Relating the Parameters, a, m, and n to Water Saturation Calculations

Figure 6 illustrates the influences that the input parameters a, m, and n and the porosity exert on calculations of the formation factor and the water saturation. The table is divided into three different porosity sections and shows the formation factor, F, and water saturation, S_w, for different combinations of the parameters a, m and n. By holding certain parameters constant, we can see how the other variable affects the calculation. Thus, if we hold n constant at 2.5, the porosity constant at 20%, the tortuosity factor, a, at 0.81, then we can see that by changing m from 2.00 to 2.15, we will cause the water saturation, S_w, to change from 0.46 to 0.50, or from 46% to 50%.

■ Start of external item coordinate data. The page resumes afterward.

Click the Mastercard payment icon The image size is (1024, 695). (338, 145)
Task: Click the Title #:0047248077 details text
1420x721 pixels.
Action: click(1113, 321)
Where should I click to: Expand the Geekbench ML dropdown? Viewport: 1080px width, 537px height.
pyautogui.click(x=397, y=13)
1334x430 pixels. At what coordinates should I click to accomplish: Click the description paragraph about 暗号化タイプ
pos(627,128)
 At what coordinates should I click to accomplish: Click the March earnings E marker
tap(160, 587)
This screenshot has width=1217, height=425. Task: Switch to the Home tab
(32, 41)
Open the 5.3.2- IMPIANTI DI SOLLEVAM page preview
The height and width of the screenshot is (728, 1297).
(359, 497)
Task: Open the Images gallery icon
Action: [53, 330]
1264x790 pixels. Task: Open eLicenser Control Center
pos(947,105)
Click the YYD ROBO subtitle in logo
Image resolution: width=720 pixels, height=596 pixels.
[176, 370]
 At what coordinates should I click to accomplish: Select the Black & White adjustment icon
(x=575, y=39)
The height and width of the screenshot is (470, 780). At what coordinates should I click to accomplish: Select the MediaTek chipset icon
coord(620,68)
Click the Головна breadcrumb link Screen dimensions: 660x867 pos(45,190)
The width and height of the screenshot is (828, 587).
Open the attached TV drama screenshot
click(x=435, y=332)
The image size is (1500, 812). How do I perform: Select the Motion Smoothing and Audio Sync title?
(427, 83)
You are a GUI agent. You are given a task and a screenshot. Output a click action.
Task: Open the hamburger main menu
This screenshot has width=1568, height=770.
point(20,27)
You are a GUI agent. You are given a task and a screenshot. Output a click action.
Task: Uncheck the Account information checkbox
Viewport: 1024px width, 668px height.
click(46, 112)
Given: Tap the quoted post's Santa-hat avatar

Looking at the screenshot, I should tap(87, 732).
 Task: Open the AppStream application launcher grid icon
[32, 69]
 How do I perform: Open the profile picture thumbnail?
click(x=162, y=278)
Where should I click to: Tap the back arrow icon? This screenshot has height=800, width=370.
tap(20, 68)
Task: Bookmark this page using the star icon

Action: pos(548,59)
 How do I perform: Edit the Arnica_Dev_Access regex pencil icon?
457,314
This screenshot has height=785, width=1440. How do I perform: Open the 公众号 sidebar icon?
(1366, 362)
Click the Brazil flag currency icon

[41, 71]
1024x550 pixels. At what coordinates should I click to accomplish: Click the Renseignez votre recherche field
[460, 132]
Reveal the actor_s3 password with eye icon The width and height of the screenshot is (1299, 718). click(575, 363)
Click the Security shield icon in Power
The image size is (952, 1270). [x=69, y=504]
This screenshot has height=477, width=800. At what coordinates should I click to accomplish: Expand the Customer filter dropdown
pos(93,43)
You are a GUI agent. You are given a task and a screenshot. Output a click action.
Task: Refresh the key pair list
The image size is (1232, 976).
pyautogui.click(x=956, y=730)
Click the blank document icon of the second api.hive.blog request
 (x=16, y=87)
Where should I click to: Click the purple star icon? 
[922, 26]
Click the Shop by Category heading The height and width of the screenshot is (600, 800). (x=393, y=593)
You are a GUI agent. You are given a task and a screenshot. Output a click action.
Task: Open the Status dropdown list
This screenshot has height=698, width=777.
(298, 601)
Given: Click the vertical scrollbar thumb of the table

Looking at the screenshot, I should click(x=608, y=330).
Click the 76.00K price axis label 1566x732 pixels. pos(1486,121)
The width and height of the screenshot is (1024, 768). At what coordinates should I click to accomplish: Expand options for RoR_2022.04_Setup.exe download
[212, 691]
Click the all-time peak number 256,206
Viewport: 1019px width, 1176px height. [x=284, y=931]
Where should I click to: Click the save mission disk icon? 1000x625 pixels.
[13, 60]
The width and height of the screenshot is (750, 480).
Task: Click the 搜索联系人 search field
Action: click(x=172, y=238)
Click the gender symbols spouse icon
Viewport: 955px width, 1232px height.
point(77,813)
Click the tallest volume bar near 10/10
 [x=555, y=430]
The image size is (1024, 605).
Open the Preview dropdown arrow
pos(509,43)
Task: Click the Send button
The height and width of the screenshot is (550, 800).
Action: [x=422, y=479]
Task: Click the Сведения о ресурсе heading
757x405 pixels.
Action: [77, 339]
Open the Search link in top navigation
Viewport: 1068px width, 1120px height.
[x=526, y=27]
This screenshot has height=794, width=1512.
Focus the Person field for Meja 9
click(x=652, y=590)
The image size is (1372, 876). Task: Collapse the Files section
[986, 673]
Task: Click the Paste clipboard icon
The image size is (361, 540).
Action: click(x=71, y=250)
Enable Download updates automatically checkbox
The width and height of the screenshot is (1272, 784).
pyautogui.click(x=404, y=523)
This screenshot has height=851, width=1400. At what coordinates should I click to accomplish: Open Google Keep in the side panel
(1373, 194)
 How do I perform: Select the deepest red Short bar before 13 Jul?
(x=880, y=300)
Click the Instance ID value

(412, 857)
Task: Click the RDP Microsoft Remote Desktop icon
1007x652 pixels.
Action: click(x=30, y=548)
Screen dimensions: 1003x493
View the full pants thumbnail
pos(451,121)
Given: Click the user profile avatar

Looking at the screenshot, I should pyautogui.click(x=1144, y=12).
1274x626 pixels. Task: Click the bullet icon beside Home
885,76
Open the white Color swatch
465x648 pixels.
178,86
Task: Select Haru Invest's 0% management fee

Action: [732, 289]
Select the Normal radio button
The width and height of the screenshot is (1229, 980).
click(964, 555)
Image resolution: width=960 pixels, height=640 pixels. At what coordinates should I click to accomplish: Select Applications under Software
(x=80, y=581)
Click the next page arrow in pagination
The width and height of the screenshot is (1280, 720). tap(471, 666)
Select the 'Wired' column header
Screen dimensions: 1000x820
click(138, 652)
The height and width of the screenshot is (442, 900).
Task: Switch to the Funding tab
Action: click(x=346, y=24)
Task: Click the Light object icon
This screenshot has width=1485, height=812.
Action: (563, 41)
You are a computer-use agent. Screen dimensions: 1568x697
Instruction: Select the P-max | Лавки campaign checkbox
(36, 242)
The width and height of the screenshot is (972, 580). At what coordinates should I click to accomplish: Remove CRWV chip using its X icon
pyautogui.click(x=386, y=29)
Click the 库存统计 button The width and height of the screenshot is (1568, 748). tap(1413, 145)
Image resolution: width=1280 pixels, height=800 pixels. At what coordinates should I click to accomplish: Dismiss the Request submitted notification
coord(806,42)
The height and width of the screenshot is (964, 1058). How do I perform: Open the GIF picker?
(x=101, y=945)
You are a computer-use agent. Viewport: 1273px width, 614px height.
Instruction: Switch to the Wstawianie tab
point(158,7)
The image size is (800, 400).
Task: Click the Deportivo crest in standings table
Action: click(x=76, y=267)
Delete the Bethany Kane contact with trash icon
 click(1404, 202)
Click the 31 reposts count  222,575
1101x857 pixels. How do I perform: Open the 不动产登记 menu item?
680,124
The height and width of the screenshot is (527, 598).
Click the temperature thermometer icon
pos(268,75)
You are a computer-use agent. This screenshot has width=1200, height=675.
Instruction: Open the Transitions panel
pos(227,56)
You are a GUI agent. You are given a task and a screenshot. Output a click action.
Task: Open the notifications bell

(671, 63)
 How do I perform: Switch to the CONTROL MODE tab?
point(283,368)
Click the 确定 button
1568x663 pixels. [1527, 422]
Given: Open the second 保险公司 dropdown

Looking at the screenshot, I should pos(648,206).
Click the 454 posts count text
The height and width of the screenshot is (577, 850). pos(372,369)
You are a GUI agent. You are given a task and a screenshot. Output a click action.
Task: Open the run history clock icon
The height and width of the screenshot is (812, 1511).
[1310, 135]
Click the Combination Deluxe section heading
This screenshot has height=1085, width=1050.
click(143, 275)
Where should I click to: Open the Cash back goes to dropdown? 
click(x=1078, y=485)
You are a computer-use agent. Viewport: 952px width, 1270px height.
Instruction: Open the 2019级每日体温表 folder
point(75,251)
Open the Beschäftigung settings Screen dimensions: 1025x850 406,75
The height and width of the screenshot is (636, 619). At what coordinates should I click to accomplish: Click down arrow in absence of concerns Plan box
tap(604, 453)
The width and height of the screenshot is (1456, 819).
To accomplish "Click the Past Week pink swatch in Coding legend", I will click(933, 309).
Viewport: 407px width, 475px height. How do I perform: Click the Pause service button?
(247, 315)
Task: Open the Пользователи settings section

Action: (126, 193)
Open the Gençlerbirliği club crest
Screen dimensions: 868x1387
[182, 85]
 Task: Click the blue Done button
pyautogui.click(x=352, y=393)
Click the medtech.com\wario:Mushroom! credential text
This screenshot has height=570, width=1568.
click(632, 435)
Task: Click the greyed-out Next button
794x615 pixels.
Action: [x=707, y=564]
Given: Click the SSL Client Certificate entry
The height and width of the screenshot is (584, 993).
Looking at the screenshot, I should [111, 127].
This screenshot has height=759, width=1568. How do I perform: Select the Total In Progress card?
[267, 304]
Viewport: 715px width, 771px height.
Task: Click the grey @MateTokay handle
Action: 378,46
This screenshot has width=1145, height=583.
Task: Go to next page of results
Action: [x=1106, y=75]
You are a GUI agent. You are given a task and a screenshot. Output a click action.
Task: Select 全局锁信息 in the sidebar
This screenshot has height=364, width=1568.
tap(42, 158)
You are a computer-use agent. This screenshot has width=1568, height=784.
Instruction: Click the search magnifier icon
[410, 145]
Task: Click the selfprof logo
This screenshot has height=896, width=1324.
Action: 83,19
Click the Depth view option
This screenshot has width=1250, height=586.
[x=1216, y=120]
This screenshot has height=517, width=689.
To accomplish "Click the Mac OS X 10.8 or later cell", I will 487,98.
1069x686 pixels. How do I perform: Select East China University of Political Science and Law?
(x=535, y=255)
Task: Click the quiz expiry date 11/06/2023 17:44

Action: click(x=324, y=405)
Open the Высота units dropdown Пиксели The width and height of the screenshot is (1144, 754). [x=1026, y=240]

Effects of input parameters on the formation factor and water saturation, Log analysis of low resistivity and low contrast pays — **Figure 6**: Effects of input parameters on the formation factor and water saturation

From Figure 6, we may conclude that if all other variables are held constant, then:

By raising the porosity, the value of F decreases, as does the water saturation.
By raising the value of a, the value of F increases, as does the water saturation.
By raising the value of m, the value of F increases, as does the water saturation.
By raising the value of n, the value of F increases, as does the water saturation.

This emphasizes the importance of integrating log analysis with the various petrophysical input parameters, a, m, and n, derived from special core analysis.